Die Gretchenfrage: Plastik- oder Holzspielzeug?

Bevor unser erstes Kind auf die Welt gekommen ist, habe ich eine ganz klare Vorstellung gehabt, wie Kinderspielzeug zu sein hat. Aus Holz. In dezenten Farben. Und natürlich in der Schweiz hergestellt aus lokalen Materialien. Und natürlich sollte das Design unserem Geschmack entsprechen.

Dann kam unsere Tochter zur Welt und wir bekamen ganz viel Kinderspielzeug geschenkt. Und ich fragte mich, wie sehr gewisse Spielzeugdesigner uns Eltern wohl hassen müssten.

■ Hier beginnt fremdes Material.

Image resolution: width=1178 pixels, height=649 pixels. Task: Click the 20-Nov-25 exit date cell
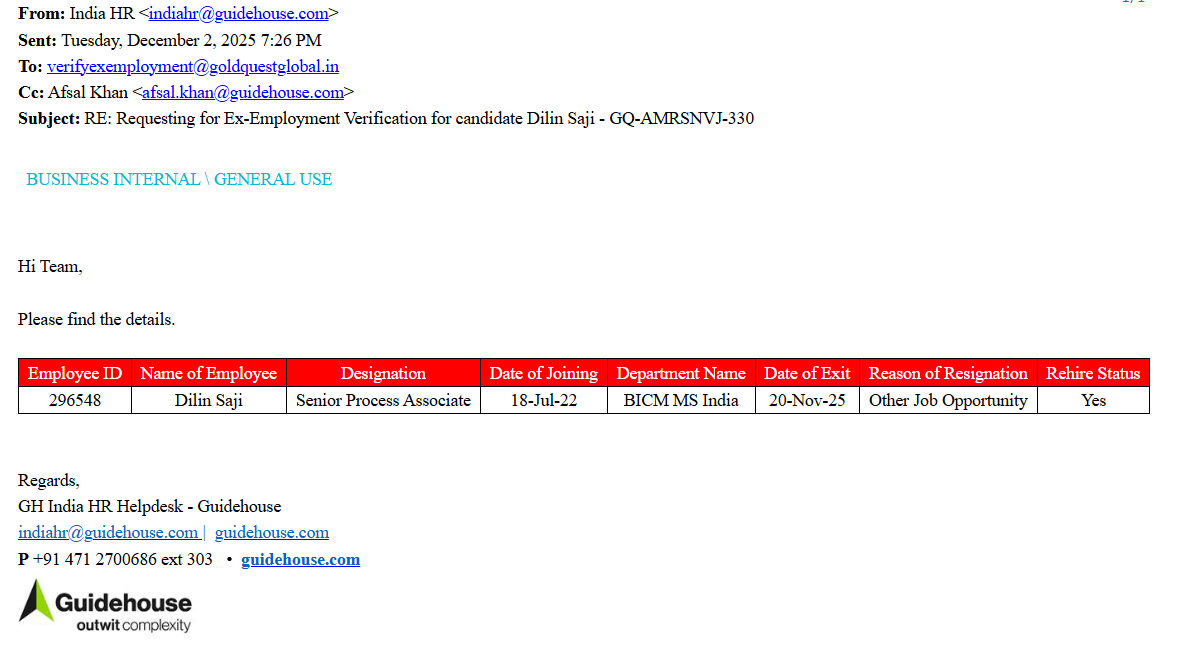(806, 400)
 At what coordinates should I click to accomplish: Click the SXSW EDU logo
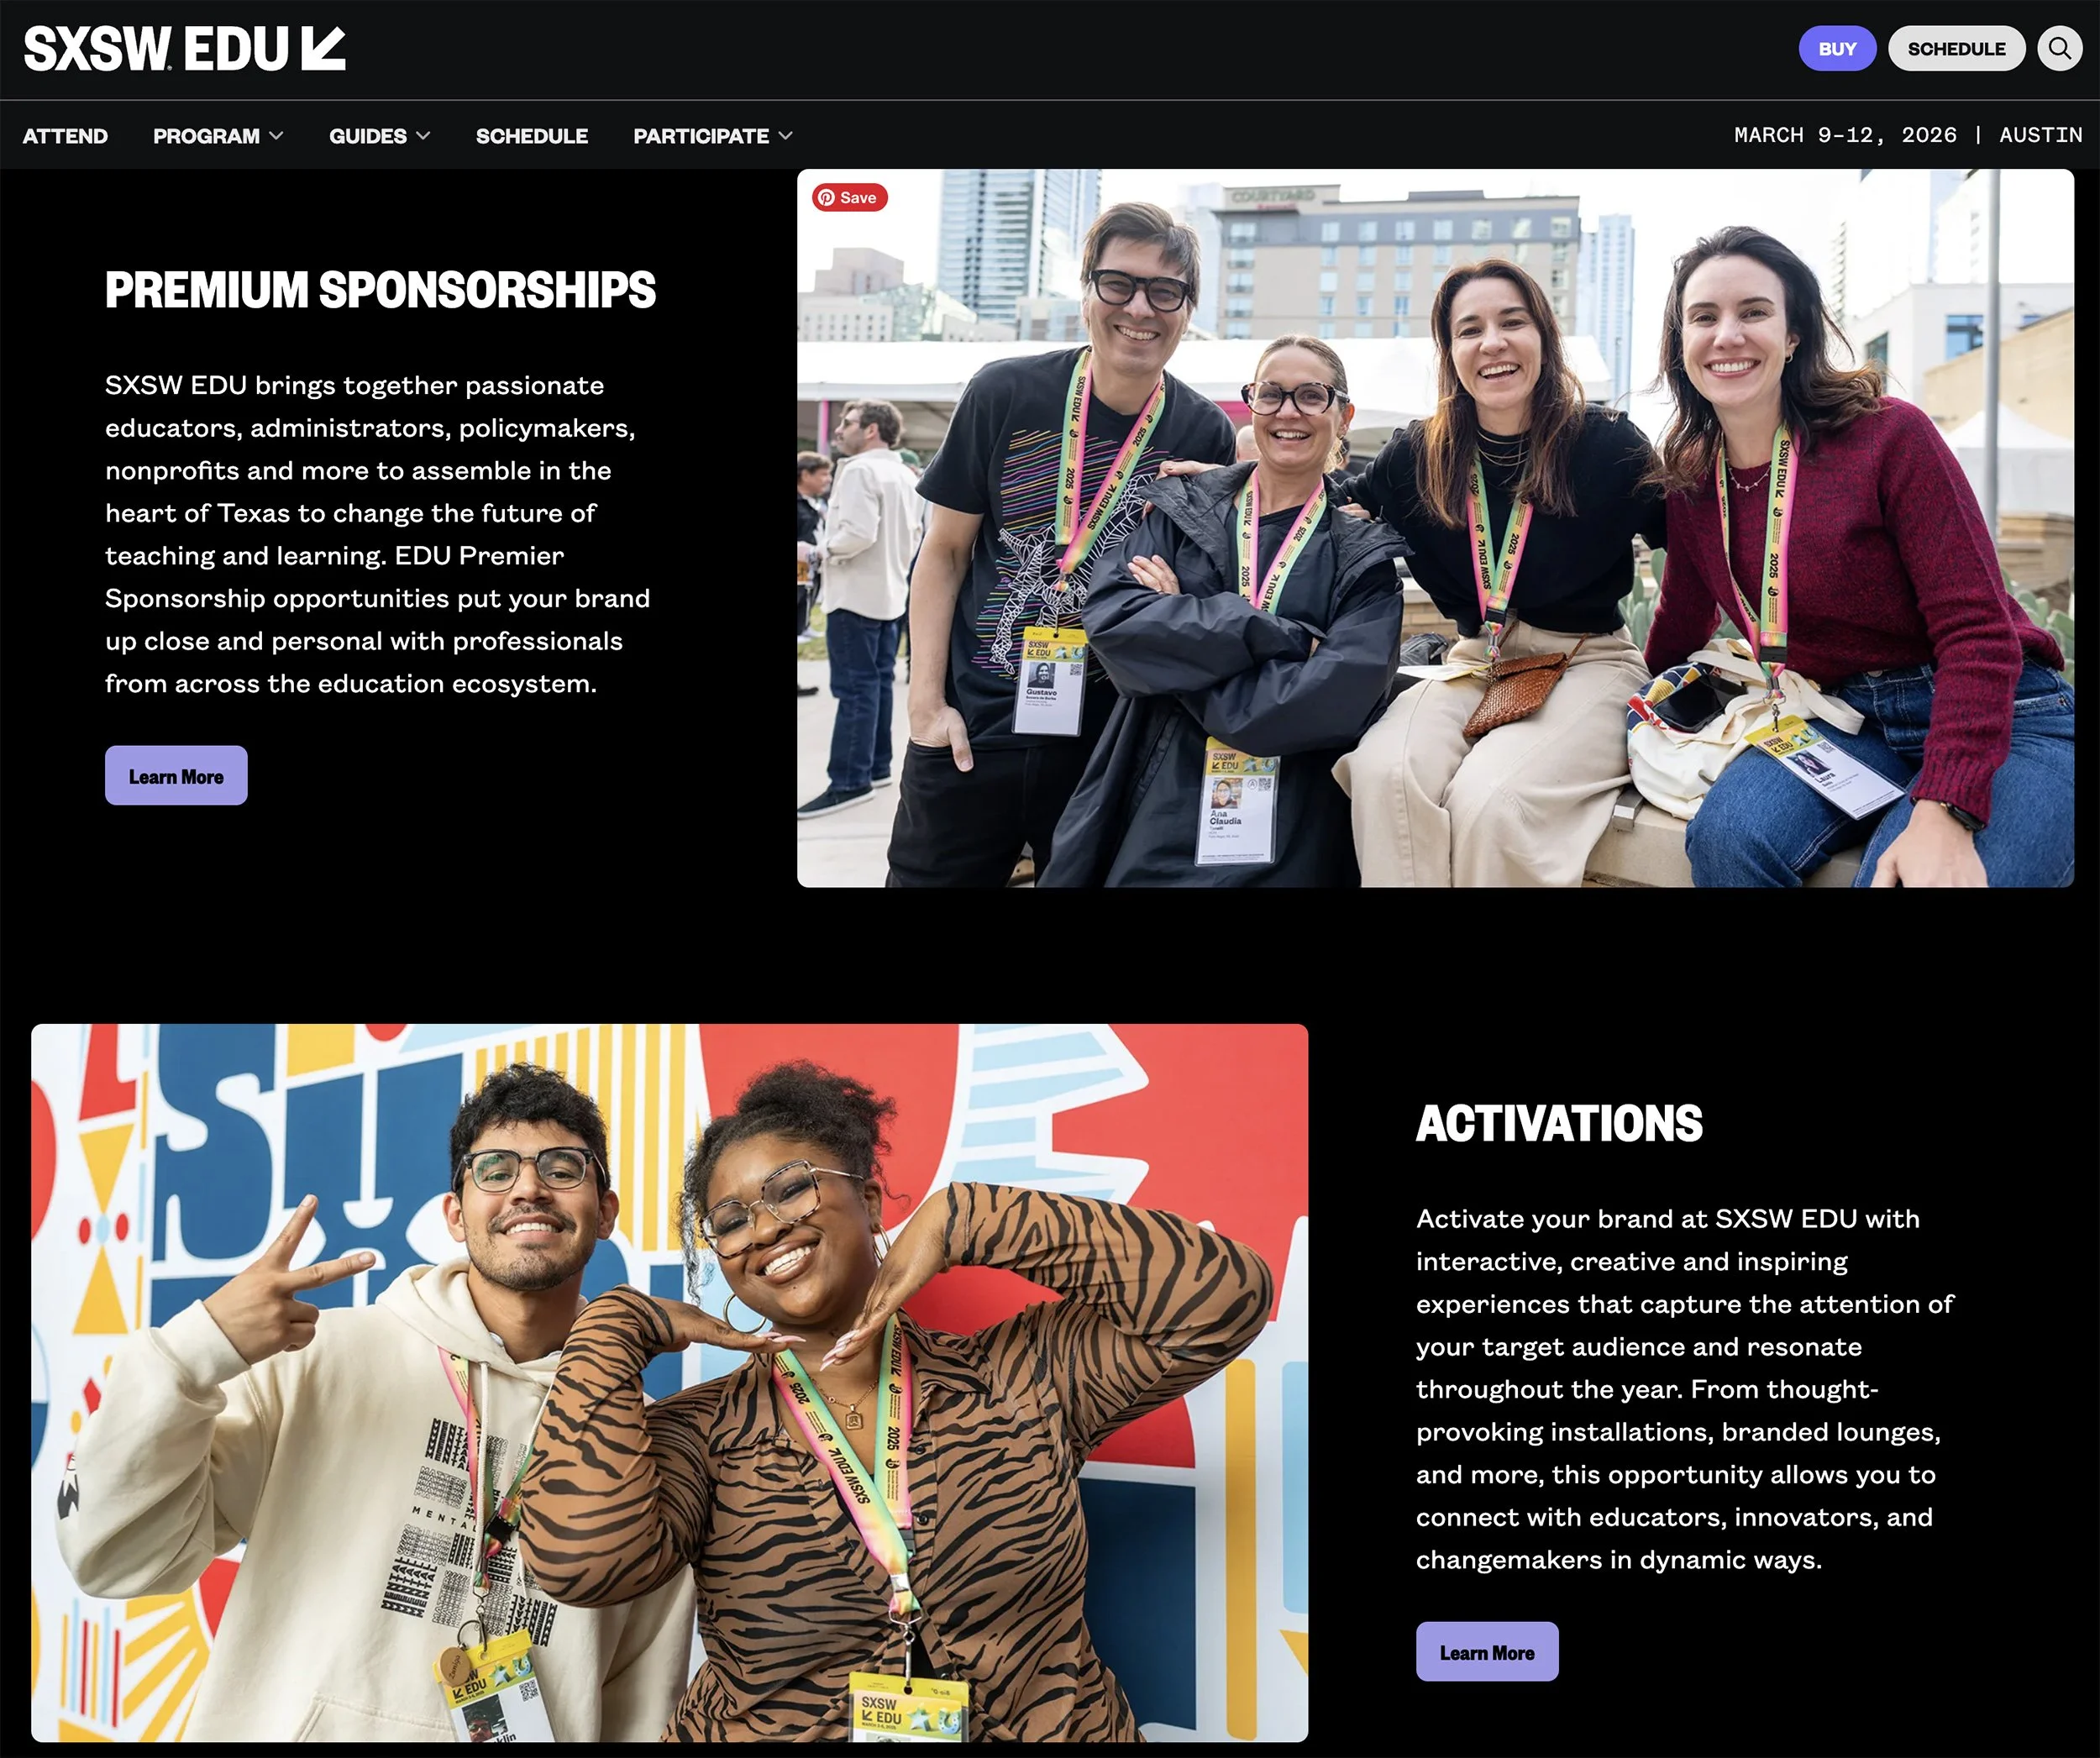coord(185,49)
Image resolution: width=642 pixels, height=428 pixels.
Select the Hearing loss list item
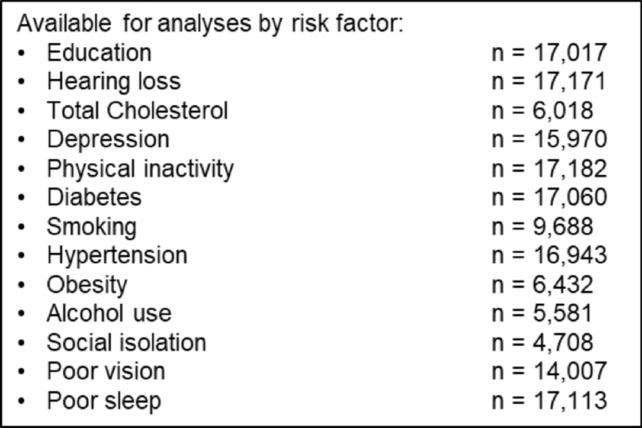114,82
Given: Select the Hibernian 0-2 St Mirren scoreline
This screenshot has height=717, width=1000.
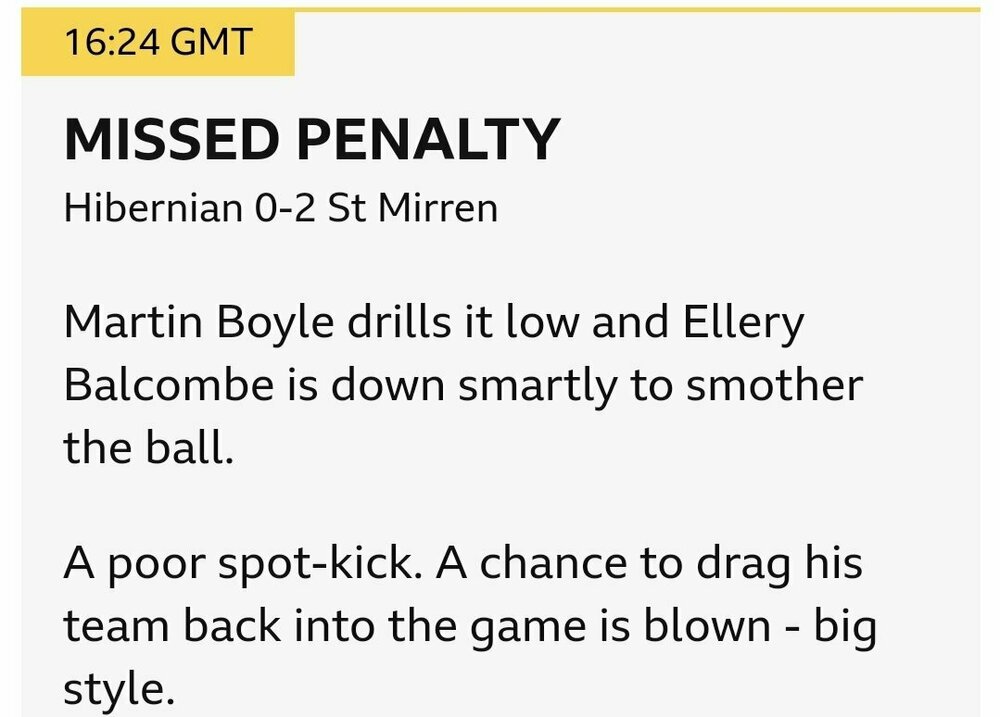Looking at the screenshot, I should (280, 209).
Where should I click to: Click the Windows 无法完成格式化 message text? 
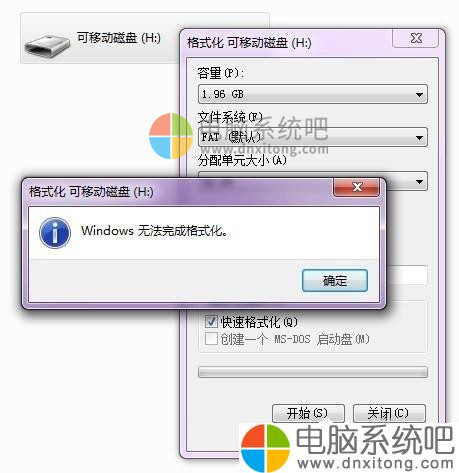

Aus Plastik, die Farbkombinationen möglichst komplementär, schrill, und dann machten die Dinger auch noch Musik. Sie verschwanden in einer Truhe, die unser kleines Baby noch lange nicht selber öffnen konnte.  

Doch irgendwann wurde unsere Tochter mobil und entdeckte das Ausräumen. Natürlich entdeckte sie auch die Truhe des von mir ungeliebten Spielzeuges. Für sie war es Liebe auf den ersten Blick. Ob es die bunten Farben waren? Die Beschaffenheit des Plastiks, auf dem es sich so wunderbar rumbeissen liess? Oder eben genau die Tatsache, dass das Spielzeug Musik machte und die Melodie änderte, wenn man draufhaute? 

Ich war verwirrt, hatte ich doch geglaubt zu wissen, mit welchem Spielzeug man sein Kind am besten förderte. Tja, falsch gedacht. Der Holzbeissring in Pastellfarben war ab diesem Tag vergessen. Das gleiche galt für die Stoffrassel, die ich mit viel Liebe von einer anderen Mama hatte nähen lassen.

Bei unserem zweiten Kind, dem kleinen Bruder, hatten wir keine Illusionen mehr. Schon früh bekam er ein singendes Feuerwehrauto aus Plastik, das schnell zu einem seiner Lieblingsspielzeuge wurde. Wer jetzt glaubt, dass Holz nur etwas für Erwachsene ist, der täuscht sich. Der Spielbogen aus Holz etwa, mit bunten Fischen und Glocken dran, entzückte unsere Kinder, bis sie laufen konnten. Und der kleine Bruder verbringt aktuell sehr viel Zeit mit dem Stapeln von Holzklötzen.

Wenn ich werdenden Eltern einen Tipp geben darf: Findet einen guten Mix aus Plastik- und Holzspielzeug. Geht auf die Bedürfnisse eurer Kinder ein. Und: Achtet beim Kauf darauf, dass man sprechendes Plastikspielzeug auch ausschalten kann.